-- start of Source extract --

Loose Tails is the first collection of the comic strip series Bloom County by Berkeley Breathed.  It was published by Little, Brown and Company in 1983. At least two different editions exist; the contents and front cover art are identical but later editions swapped out the serious author biography on the back cover for a parody one.

It is followed by Toons For Our Times.

Synopses of major story lines

 Senator Bedfellow faces some antagonism when visiting Bobbi Harlow's fourth-grade classroom.  "How'd you launder the Libyan kickback money, Senator Bedfellow?"  (p1, 4 strips)
 Steve Dallas takes Bobbi Harlow on a date, in his gold Jeep with a license plate that spells out "HORNY".  (p3, 3 strips)
 Cutter John rolls into Bloom County, sweeping Bobbi Harlow off her feet both literally and figuratively.  (p6, 6 strips)

-- end of Source extract --

Required work:
A – From the listing, copy out the lines beginning at the one that contains "Task: Click the" and ending after the one that contains "Action: [x=474, y=7]".
B – Extend the text on the Bloom County collection Loose Tails, picking up after its last sentence.
The listing that follows bears no relation to the text on the Bloom County collection Loose Tails.

-- start of Given records --

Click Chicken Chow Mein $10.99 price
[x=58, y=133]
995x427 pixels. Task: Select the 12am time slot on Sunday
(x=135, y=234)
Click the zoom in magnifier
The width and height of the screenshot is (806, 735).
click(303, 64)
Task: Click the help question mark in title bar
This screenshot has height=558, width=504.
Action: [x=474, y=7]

-- end of Given records --
-- start of Given records --

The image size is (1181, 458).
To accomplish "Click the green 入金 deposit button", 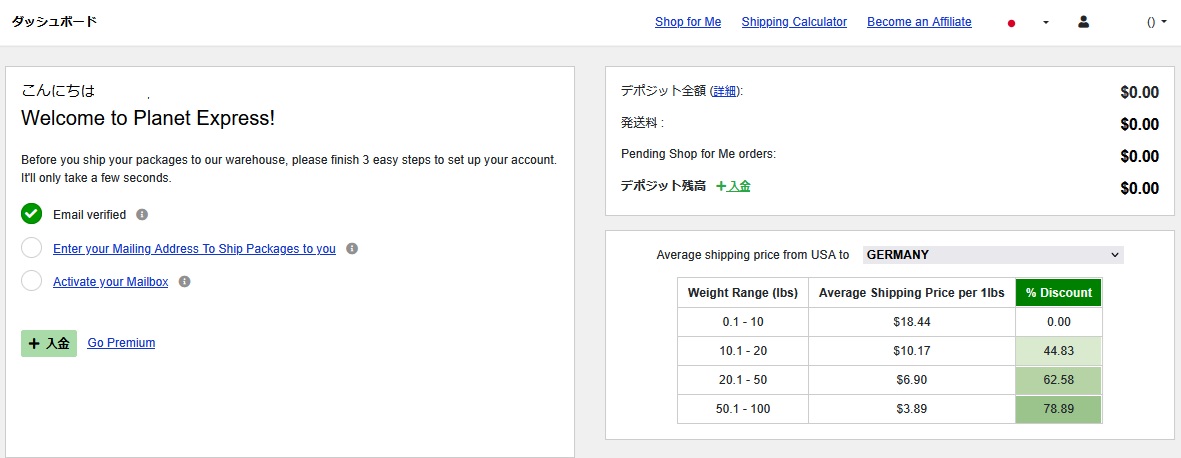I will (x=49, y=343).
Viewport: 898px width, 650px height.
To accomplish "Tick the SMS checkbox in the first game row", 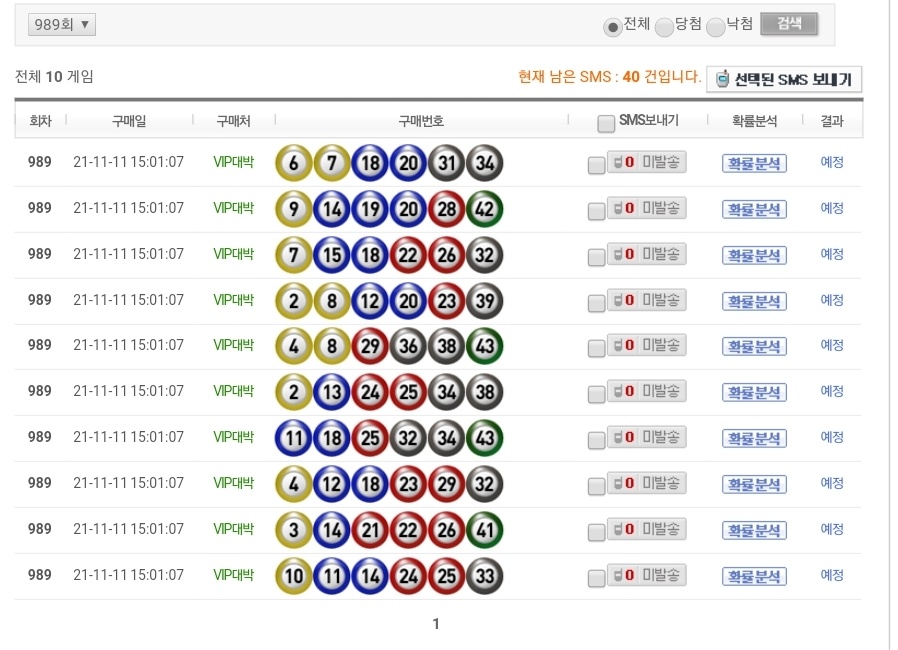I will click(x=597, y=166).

-- end of Given records --

Task-by-task answers:
A –
Task: Click the help question mark in title bar
This screenshot has height=558, width=504.
Action: [x=474, y=7]

B –
 Santa Claus visits Milo, and describes his recent labor trouble.  After Santa's elves go on strike, the president fires them and replaces them with out-of-work air traffic controllers.  (p10, 9 strips)
 Otis Oracle is named Grand Wizard of the local Moral Majority chapter.  (p16, 3 strips)
 Milo works as waiter at the county New Year's Eve party.  (p18, 6 strips)
 Prince Charles and Princess Di discuss baby names.  "Prince Butch."  (p22, 3 strips)
 Milo, in his capacity as Bloom Beacon reporter, harasses Senator Bedfellow.  (p23, 5 strips)
 Opus is introduced as Binkley's new pet.  (p27, 3 strips)
 Milo and Binkley organize a nuclear weapons protest demonstration, and visit a college campus to recruit.  (p29, 5 strips)
 Milo is arrested for giving a school report on penguin evolution.  Penguin evolution versus "scientific penguinism" is debated in the subsequent Penguin Trial.  (p34, 7 strips)
 Major Bloom is harassed by the house cockroaches.  (p39, 3 strips)
 The Rolling Stones visit Bloom County to play the school dance, causing consternation among the Moral Majority.  (p41, 8 strips)
 Cutter John meets Bobbi Harlow's mother.  (p46, 2 strips)
 Binkley's father takes Binkley hunting.  (p49, 4 strips)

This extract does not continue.